Patrice Lapoule : une vie dédiée à l'art du bonsaï dans son jardin régussois
« Au lieu d'en acheter, j'ai décidé d'en faire pousser moi-même » : cette phrase résume la philosophie de Patrice Lapoule, un passionné de bonsaïs depuis cinquante et un ans. À soixante-neuf ans, cet ancien cadre de la Sécurité sociale taille, sculpte et chouchoute ses arbres miniatures avec une attention extraordinaire dans sa villa de Régusse, où il a emménagé en 2017.
Une forêt miniature nichée dans son jardin
Chaque jour, Patrice Lapoule vérifie si ses cèdres du Liban, son chêne blanc ou son orme de Chine poussent bien. Ses cèdres, hauts comme trois pommes à un an et demi, resteront dans leur pot environ cinq ans pour que leurs troncs atteignent la largeur d'un pouce. Ils ne dépasseront pas soixante centimètres et prendront une forme conique après la taille. « On peut faire du bonsaï avec tout », sourit-il, avouant une préférence pour les ifs sans vraiment savoir pourquoi.
Son approche est intuitive et esthétique : « J'aime tout, tant que c'est joli. Si quelque chose ne me plaît pas, je coupe ! » Seules les feuilles ou branches capricieuses sont élaguées, et même les échecs sont accueillis avec patience, dans l'attente d'un miracle qui, reconnaît-il, n'est jamais arrivé.
Un déménagement tragique et une renaissance
Avant de s'installer à Régusse, Patrice Lapoule possédait une vingtaine de bonsaïs, dont un pin blanc et un pin noir du Japon primés, qu'il cultivait depuis vingt ans. Le déménagement depuis la Seine-et-Marne fut catastrophique : laissés dehors, la plupart périrent en une semaine, représentant une perte de cinq à six mille euros. « J'ai dit j'arrête. C'est terminé », se souvient-il, mais sa passion a ressurgi : il a choisi de faire pousser ses propres arbres plutôt que d'en acheter.

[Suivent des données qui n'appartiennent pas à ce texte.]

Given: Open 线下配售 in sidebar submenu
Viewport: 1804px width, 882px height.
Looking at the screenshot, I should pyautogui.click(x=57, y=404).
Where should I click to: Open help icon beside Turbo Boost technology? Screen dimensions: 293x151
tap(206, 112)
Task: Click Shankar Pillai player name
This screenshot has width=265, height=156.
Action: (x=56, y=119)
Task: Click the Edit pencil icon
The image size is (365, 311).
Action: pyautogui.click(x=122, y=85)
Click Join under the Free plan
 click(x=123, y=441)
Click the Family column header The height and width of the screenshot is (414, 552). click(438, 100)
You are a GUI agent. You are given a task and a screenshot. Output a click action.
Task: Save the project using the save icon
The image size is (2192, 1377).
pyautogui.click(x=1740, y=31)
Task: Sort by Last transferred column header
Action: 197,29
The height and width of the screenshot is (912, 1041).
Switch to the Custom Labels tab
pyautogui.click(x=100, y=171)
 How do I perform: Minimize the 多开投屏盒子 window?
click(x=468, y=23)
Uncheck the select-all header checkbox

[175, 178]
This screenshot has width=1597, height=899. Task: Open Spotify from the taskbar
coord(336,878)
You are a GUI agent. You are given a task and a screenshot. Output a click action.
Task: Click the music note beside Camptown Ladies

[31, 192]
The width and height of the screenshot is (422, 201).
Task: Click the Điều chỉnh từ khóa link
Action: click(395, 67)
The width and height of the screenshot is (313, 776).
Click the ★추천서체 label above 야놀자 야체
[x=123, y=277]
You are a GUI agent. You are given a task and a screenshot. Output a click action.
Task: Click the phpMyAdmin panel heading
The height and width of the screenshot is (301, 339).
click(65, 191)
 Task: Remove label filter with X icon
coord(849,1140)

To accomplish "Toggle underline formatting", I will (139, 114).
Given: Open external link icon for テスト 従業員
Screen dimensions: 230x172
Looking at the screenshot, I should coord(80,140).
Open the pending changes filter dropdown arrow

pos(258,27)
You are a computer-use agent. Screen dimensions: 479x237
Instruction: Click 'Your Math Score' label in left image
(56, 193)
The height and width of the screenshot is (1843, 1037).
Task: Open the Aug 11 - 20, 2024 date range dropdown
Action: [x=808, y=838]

Aujourd'hui, il n'en cultive qu'une dizaine, mais passe jusqu'à deux heures par jour à les bichonner. Il rêve d'exposer, mais veut d'abord agrandir sa collection à une quinzaine de spécimens, tout en résistant à la tentation d'acheter. En attendant, il se consacre à la cuisine orientale, une autre passion liée à la culture asiatique qui le captive, allant jusqu'à porter parfois un costume Tang par simple envie, indifférent au regard des autres.
Une passion solitaire née d'expériences malheureuses
Sa passion pour le bonsaï est née à dix-huit ans « comme ça », avec l'accumulation de livres puis d'arbres dans son appartement. Une première déception survint lorsqu'il confia ses pins à un voisin jardinier pendant des vacances : un mois plus tard, ils étaient « grillés ». Une autre tentative, il y a quinze ans, dans un club de Seine-et-Marne, tourna court quand la taille effectuée sur son pin blanc ne lui plut pas. Depuis, il est un « électron libre », ne confiant plus ses merveilles à personne.
« On évolue avec le bonsaï. On vieillit avec le bonsaï », confie-t-il, vivant cette passion dans l'intimité, comme un livre qu'on garde pour soi. Son rêve de voyager au Japon, nourri depuis ses débuts, reste inassouvi, ayant plutôt visité les Antilles ou l'Afrique du Nord. Mais Patrice Lapoule continue d'attendre, avec la patience du jardinier, laissant la possibilité à un miracle de survenir, dans son jardin où le temps semble suspendu autour de ses forêts miniatures.